Second, DNS balancing LIFNFS-1 and LIFNFS-2 seems reasonable enough, especially if your NFS clients coming into these LIFs are relatively transient. However, for LIFVMWARE-1 and LIFVMWARE-2, I would be more careful about which esx host mounts off of which LIF. Assuming equal I/O resources on both nodes, if you have datastore1 and LIFVMWARE-1 on node1 and datastore2 and LIFMWARE-2 on node2, then I would have half of your esx hosts mount off of LIFVMWARE-1:datastore1 and the other half mount off of LIFVMWARE-2:datastore2. I'm also assuming all your esx hosts have roughly equal amount of load. By introducing DNS load balancing, you could end up with mounts of LIFVMWARE-1:datastore2 and LIFVMWARE-2:datastore1, which would lead to indirect access to your volumes. Indirect access is where the client's request comes in through node1's LIF, goes over the cluster interconnect, before getting to the datastore on node2. More CPU overhead to process cluster interconnect traversal, which leads to higher latency.

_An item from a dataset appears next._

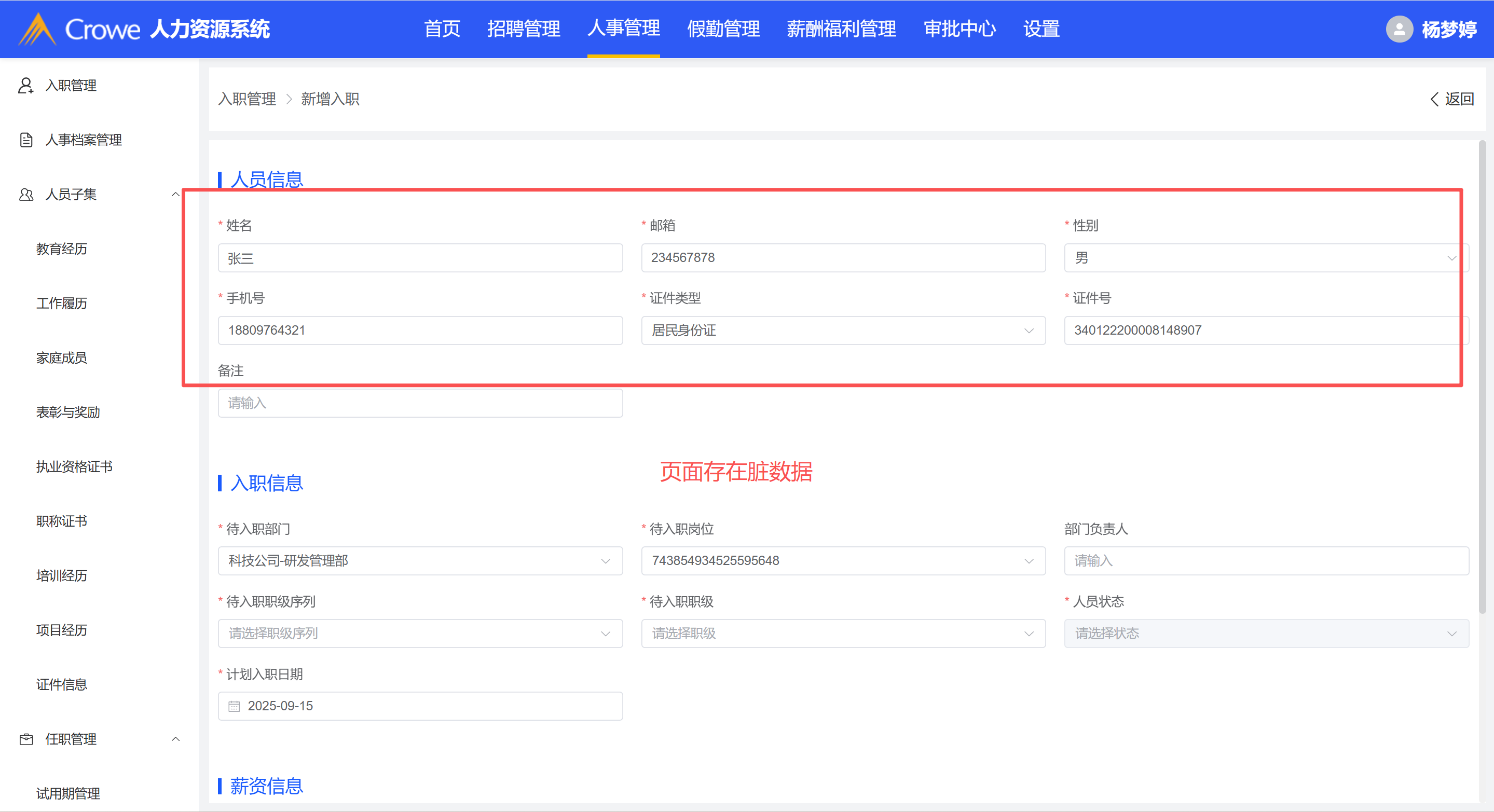Click the calendar icon in 计划入职日期 field
Viewport: 1494px width, 812px height.
click(234, 706)
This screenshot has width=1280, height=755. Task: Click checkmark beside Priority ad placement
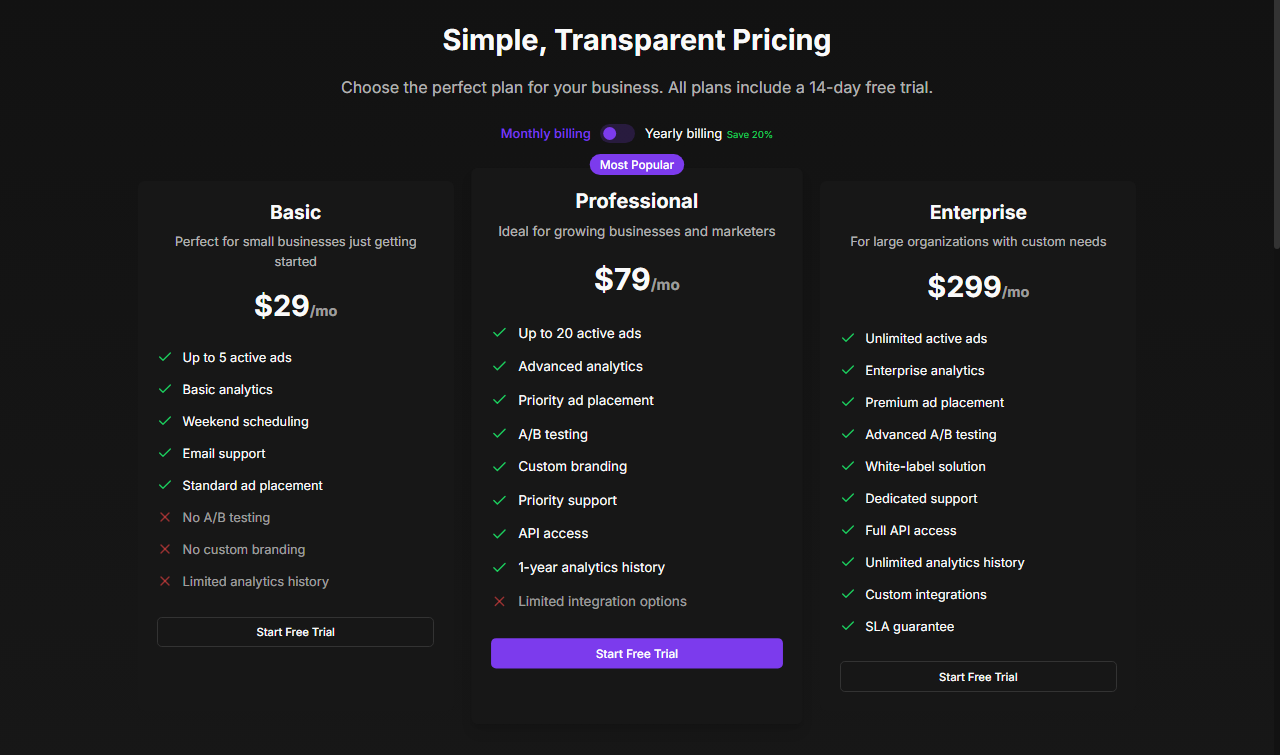pyautogui.click(x=500, y=400)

Just not good in general. If you have your datastore volumes on one node, then just use the local LIF, and use the second LIF as a failover LIF. Proper system sizing effort would have given you a good balance among CPU, disk, and network pipes where you won't have to rely on contortions like this. If you've added a lot more disk shelves over time, then make sure your network bandwidth is also scaled up to allow your storage controller to keep up.